━━ SUPPLIED TEXT

No matter what subject someone was supposed to be presenting at the recent Nevada Health Care Forum in Green Valley, the conversation kept meandering back to the Patient Protection and Affordable Care Act—a.k.a. Obamacare.
Even as the act is the season’s hottest political potato, many health care industry insiders see it as a fait accompli, particularly given the Supreme Court’s June ruling that the individual mandate is constitutional. Even forum speakers such as U.S. Rep. Joe Heck, R-Las Vegas, and Republican state Assemblyman Joe Hardy, both physicians, agreed that Obamacare can’t be repealed per se.
“It’s a lot harder to take something away once it’s been given, than to never give it in the first place,” Hardy said. Heck added that the market has already started to adapt to the plan: Coverages have been extended, policies updated, computer programs written.
That’s not to say Heck, Hardy and their political peers wouldn’t make some changes, given the chance.
Heck pointed out three specific touch-points on the horizon. First is the state-by-state implementation of online insurance exchanges—the Silver State Health Insurance Exchange, in our case. Herb K. Schultz, regional director for the U.S. Department of Health and Human Services, described these as being the health-insurance equivalent of Expedia for travel. When the mandate for individual coverage kicks in Jan. 1, 2014, these exchanges will become critical.

━━━━
━━ DATASET RECORDS

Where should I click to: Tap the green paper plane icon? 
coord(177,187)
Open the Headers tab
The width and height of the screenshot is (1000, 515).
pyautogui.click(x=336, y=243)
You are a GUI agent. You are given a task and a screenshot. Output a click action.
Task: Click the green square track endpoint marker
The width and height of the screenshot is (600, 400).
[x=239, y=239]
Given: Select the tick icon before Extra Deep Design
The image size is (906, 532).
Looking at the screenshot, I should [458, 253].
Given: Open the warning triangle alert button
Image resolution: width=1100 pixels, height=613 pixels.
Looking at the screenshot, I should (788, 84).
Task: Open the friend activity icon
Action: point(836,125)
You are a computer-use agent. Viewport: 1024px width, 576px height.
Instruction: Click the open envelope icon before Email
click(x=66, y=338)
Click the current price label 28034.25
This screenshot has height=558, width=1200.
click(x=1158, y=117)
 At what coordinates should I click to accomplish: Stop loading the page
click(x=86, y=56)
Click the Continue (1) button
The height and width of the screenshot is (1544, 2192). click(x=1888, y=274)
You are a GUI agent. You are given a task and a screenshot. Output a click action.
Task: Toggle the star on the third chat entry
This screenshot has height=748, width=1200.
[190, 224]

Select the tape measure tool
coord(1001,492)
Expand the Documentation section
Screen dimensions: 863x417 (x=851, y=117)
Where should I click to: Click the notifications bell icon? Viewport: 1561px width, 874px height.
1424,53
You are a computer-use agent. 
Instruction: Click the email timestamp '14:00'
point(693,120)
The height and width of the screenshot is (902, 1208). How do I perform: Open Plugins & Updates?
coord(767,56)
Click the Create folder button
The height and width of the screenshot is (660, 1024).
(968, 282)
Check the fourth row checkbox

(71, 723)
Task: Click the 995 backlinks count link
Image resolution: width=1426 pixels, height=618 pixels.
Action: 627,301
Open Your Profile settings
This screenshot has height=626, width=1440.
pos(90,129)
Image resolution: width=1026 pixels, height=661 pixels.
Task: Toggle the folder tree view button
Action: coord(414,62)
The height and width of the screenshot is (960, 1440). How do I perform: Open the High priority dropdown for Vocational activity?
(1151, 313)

━━━━

* **ACTIONS TO TAKE**:
(a) Can you condense the paragraph of the Nevada Health Care Forum article that begins "Heck pointed out three specific touch-points" while keeping its main facts?
(b) Could you carry on the Nevada Health Care Forum article from its last sentence?
The saved entries play no part in what comes next.

* **REPLIES**:
(a) Heck identified three upcoming touch-points. The first is each state's rollout of an online insurance exchange, which for Nevada is the Silver State Health Insurance Exchange. Herb K. Schultz, regional director for the U.S. Department of Health and Human Services, likened these exchanges to Expedia for health insurance. They will become critical when the individual coverage mandate takes effect Jan. 1, 2014.

(b)
Second thing to watch out for: Medicaid expansion. To help the indigent and working poor afford the required coverage, Obamacare expands eligibility for Medicaid. States decide, however, if they want to participate in the expansion, making them eligible for matching federal funds. Expect this to be a major topic of discussion in the 2013 Nevada Legislature.
Last is the independent payment advisory board, charged with achieving specified savings in Medicare without affecting coverage or quality. The board can’t reduce benefits or raise premiums, which leaves health care providers such as Heck concerned—the only area left to tinker with is reimbursements for providers.
“You want us to give more people higher quality care for less money,” Hardy says. “The indirect impact will be fewer doctors accepting Medicare.”